DESCRIPTION OF THE TASK: With the exception of the pictures, write out the data below precisely.

PROVIDED ENTRIES:

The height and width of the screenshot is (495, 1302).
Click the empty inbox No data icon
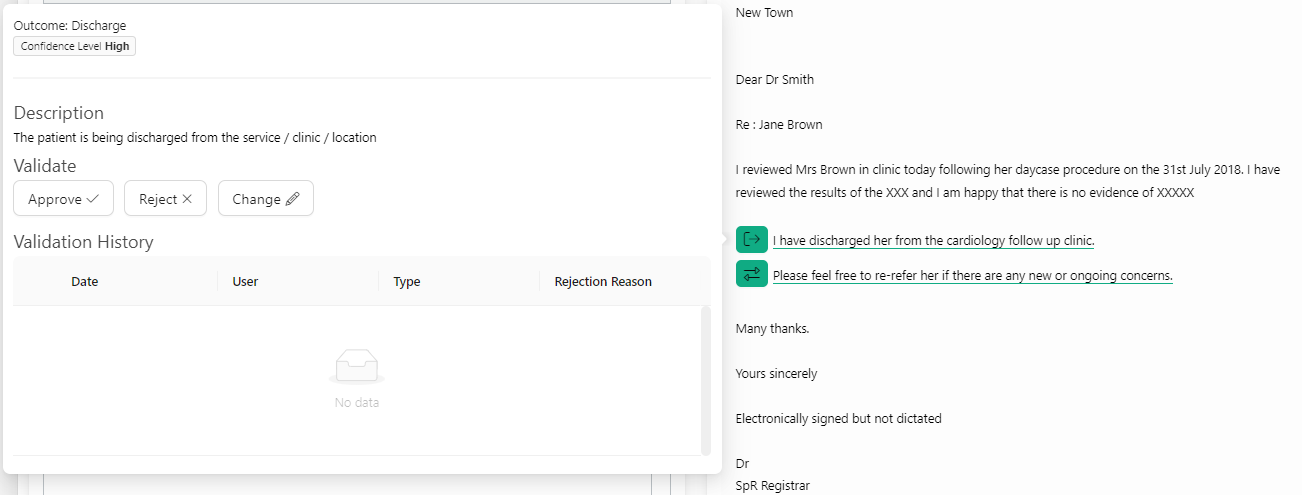(356, 368)
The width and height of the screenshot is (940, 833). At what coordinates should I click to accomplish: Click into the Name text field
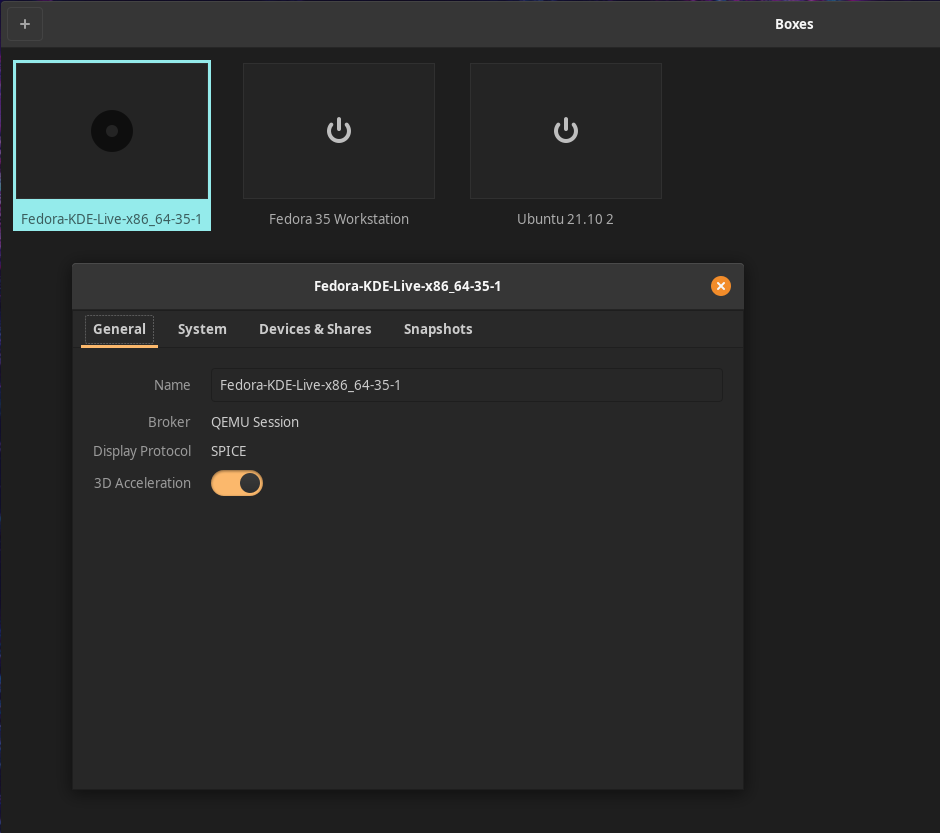tap(466, 385)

ANSWER TO THE EXERCISE:
The height and width of the screenshot is (495, 1302).
Click the empty inbox No data icon
(356, 368)
The width and height of the screenshot is (940, 833). At what coordinates should I click to accomplish: Click into the Name text field
tap(466, 385)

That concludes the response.